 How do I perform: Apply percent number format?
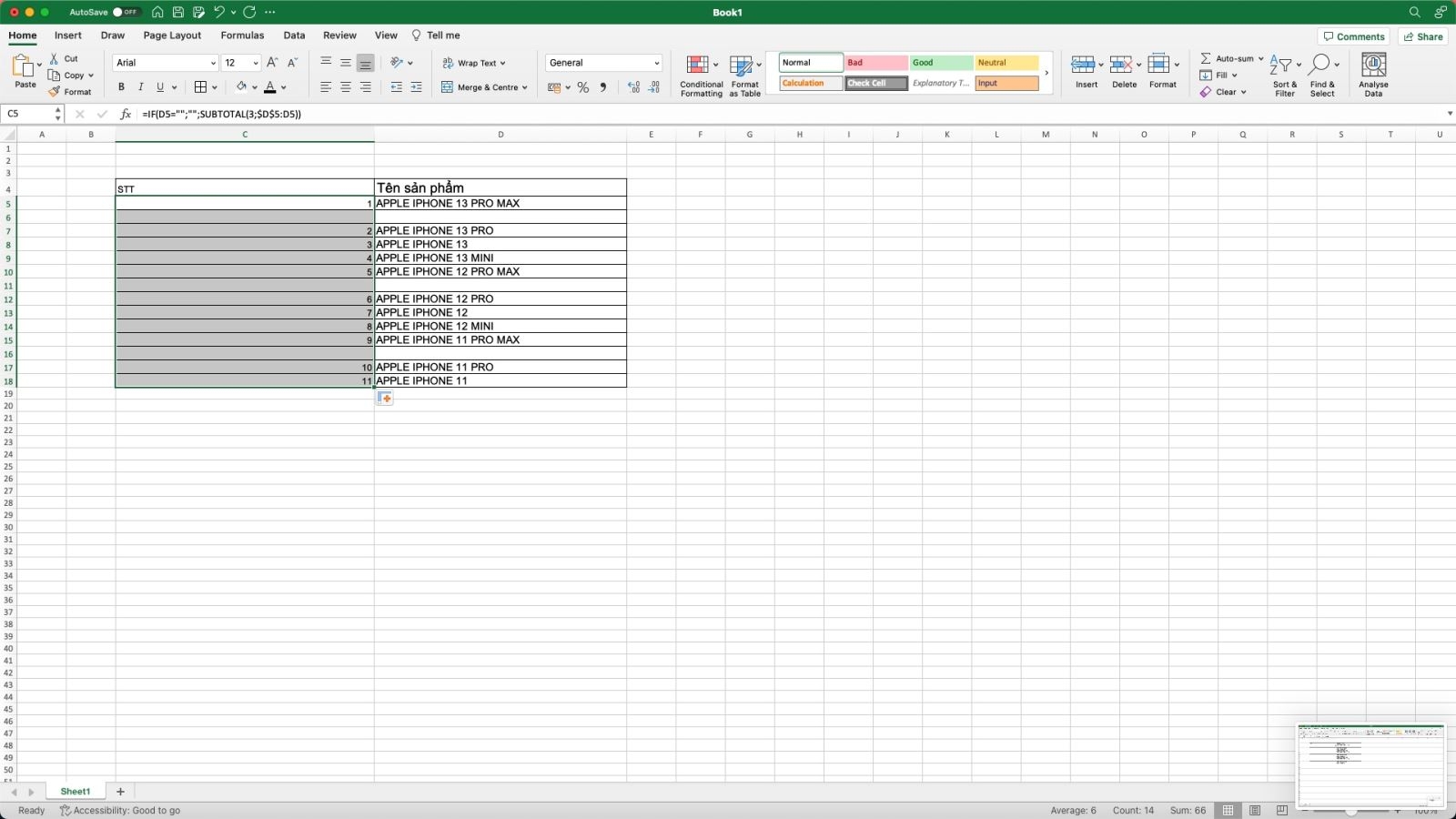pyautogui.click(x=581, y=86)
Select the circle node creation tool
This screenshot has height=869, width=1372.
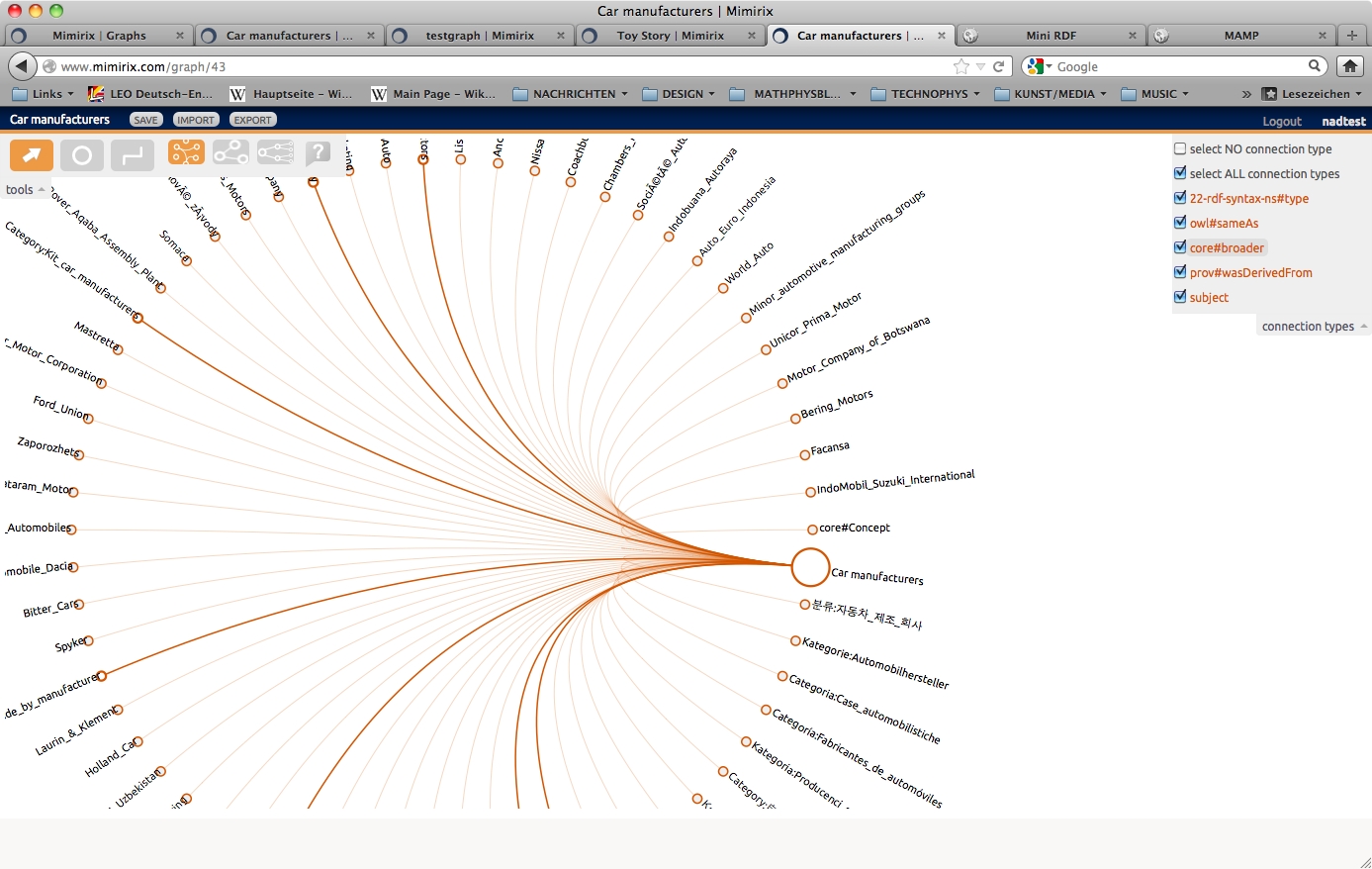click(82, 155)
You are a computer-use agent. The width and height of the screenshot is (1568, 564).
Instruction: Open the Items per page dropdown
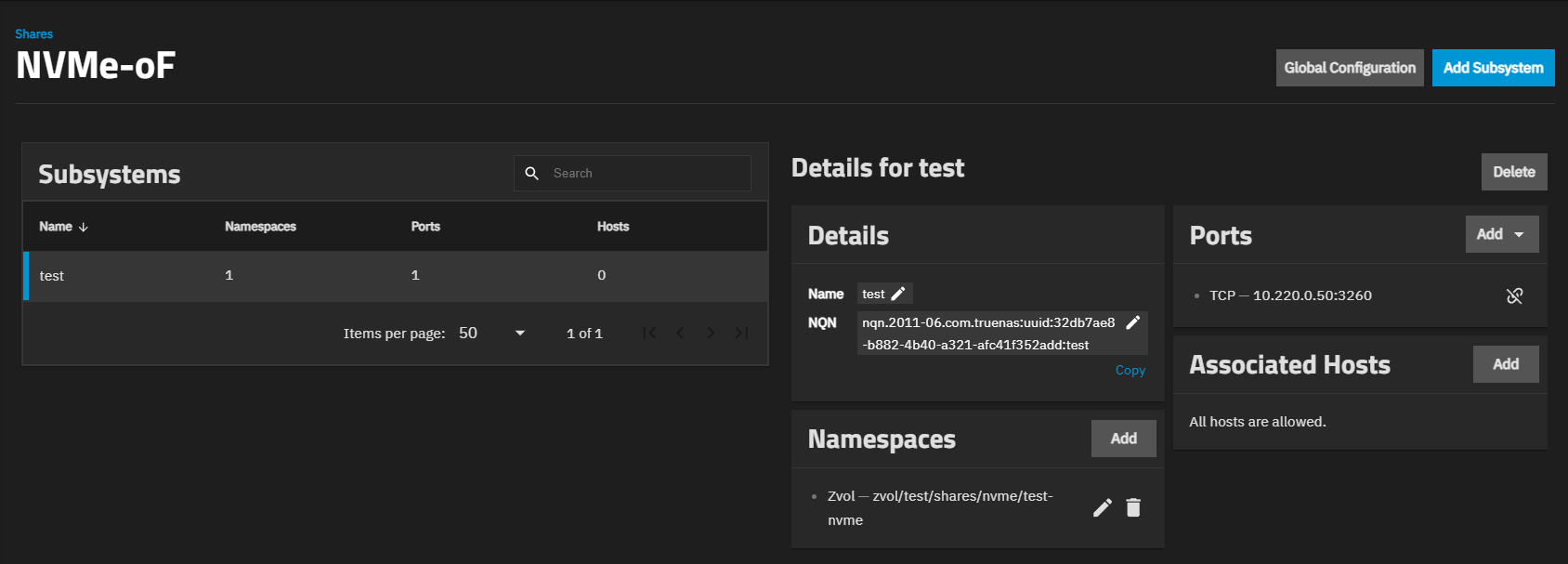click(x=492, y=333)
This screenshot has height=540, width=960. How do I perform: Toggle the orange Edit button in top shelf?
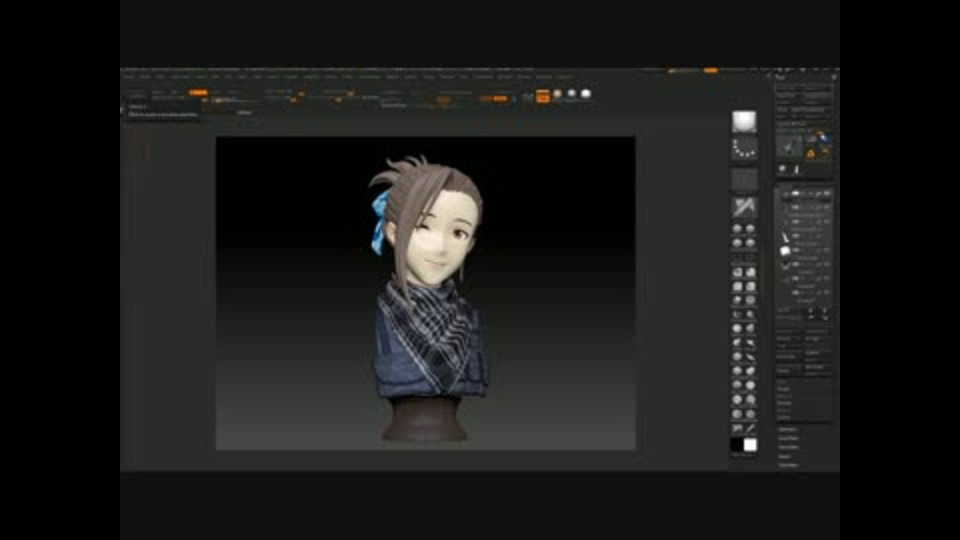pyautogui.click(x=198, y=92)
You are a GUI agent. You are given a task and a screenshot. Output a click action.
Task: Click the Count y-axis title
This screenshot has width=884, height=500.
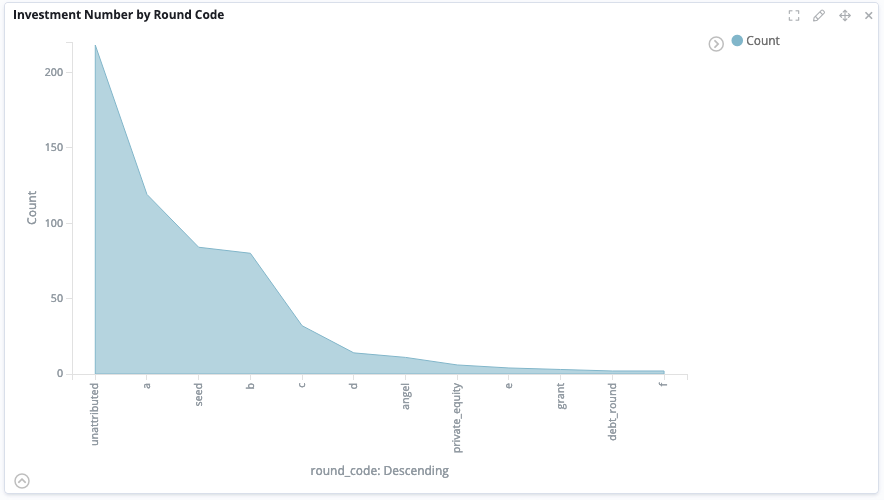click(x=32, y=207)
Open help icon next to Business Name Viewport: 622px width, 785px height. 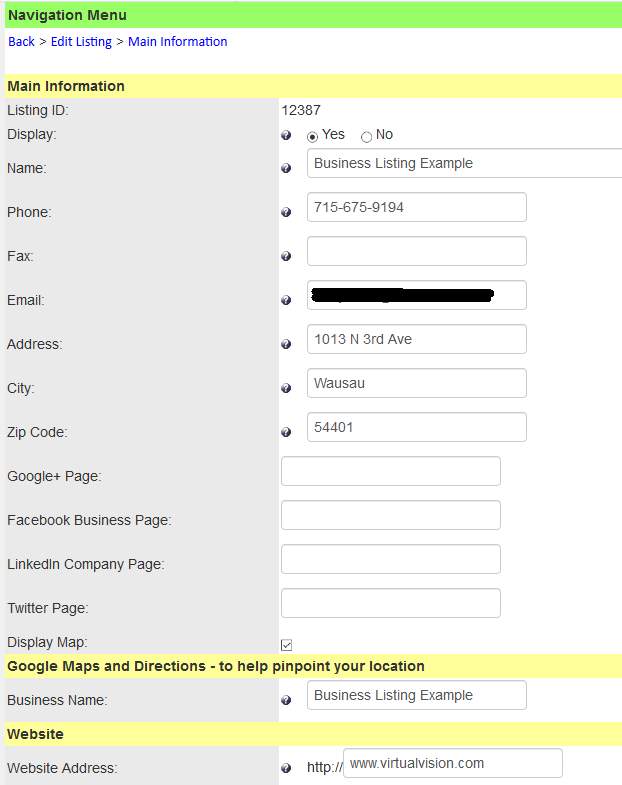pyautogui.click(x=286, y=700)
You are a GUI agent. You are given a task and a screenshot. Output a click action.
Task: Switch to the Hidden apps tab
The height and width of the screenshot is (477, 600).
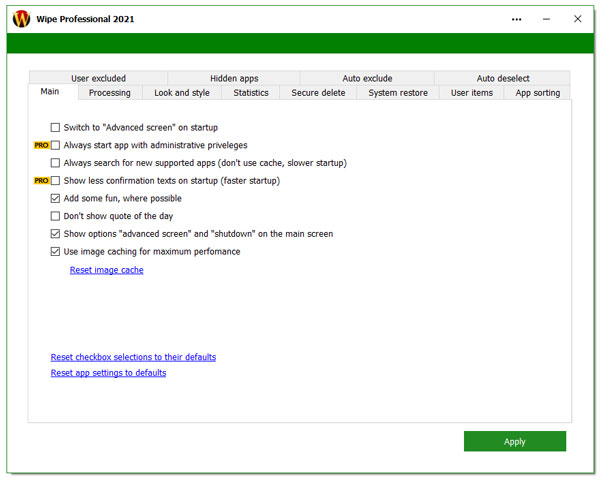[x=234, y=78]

> Work instructions: Convert the items from the line with "You are a computer-use" to the line with "click(x=32, y=207)", both included, into a Markdown table with the columns Row and Line, numbering each line and leaving out blank lines. Omit the pictures from the answer.

> Written answer:
| Row | Line |
|---|---|
| 1 | You are a computer-use agent. The width and height of the screenshot is (1568, 564). |
| 2 | Instruction: Open the Items per page dropdown |
| 3 | click(x=492, y=333) |
| 4 | This screenshot has height=540, width=960. How do I perform: Toggle the orange Edit button in top shelf? |
| 5 | pyautogui.click(x=198, y=92) |
| 6 | You are a GUI agent. You are given a task and a screenshot. Output a click action. |
| 7 | Task: Click the Count y-axis title |
| 8 | This screenshot has width=884, height=500. |
| 9 | click(x=32, y=207) |